### WORK ORDER 1
In the article on home education in Devon, how many children were being home educated in the Devon County Council area in the 2022/23 academic year?
### WORK ORDER 2
Carry the article on home education in Devon forward from the point where it stops.

Record numbers of children being home schooled
At a glance
The number of children being home educated is at a record high in Devon
Devon County Council said such education used to be a lifestyle choice but was increasingly due to mental health issues
One mother said Covid-19 lockdowns had been a factor in her son's attitude towards school
- Published
The number of children being home educated has increased dramatically in the last five years.
In the area covered by Devon County Council, a record number of 2,951 children were being home educated in the 2022/23 academic year - an extra 449 on the previous academic year.
One parent told the BBC the Covid-19 pandemic, mental health and school behavioural policies all played a part in choosing home education.
Devon County Council said historically parents had cited lifestyle choices as the main reason for choosing home education but now the main reason given was mental health issues.
Oliver, 14, decided to take up home education in September.
He said: "It's just a lot more personalised.
"In school, it's all about everyone needing to fit the same shoe. In home schooling, you get to make more decisions about what happens to you.
"It's more enjoyable than regular school, at least for me.

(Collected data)
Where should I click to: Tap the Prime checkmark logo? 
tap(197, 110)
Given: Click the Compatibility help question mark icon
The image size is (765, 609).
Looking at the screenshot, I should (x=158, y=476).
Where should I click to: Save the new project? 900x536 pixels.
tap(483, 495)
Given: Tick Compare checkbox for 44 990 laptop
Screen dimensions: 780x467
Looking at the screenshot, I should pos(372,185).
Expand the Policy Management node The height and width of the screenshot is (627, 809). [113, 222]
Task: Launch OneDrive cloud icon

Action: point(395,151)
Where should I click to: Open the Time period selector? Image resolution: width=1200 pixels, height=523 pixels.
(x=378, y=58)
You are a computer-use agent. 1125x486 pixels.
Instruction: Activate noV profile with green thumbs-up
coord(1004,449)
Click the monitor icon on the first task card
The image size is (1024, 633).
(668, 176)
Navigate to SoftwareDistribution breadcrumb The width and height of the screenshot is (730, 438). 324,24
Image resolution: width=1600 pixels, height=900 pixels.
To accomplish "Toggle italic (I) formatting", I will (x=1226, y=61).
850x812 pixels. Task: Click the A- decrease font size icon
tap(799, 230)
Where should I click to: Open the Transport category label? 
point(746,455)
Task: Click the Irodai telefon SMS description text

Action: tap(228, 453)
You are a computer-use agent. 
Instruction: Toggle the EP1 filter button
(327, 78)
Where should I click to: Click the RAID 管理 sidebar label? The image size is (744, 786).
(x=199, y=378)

### OUTPUT 1
2,951 children.

### OUTPUT 2
"In regular school, you only get a certain amount of GCSE options, but there's a lot more that you can do - obviously they might not have the teachers or the facilities for it.
"But when you're home schooling you get to pick out of all of them."
Oliver's mother Sharon said there were a range of reasons behind the choice to home educate.
She said: "Ever since he's been at secondary school, he's had a few problems with anxiety, particularly around school.
"He is quite academic; he just didn't really get on well with the school environment."
Sharon said home schooling provided an opportunity for "child-led education based on their interests".
Oliver is planning on taking GCSEs and may go to a further education college at 16.
Sharon said Oliver was autistic and that had made it difficult to spend so much time with so many people when moving to a large secondary school from a 150-pupil junior school.
She said: "He moved to secondary school in 2020 when we had all the lockdowns and Covid-related regulations - obviously that was a scary time for everyone and a lot of kids have had trouble since then.
"He got a lot more anxious about getting the bus to school, being in school when they brought in all the social distancing rules and they weren't very well enforced, so it sort of grew from there and I don't think he ever felt really comfortable in school."
Sharon said Oliver's school "just wasn't able to or willing to adapt to his needs".
She said: "The overall environment in school just didn't suit him."
She added there were behavioural policies at the school that "didn't take children's individual needs into account".
Sharon said her son's mental health had improved considerably since being home educated.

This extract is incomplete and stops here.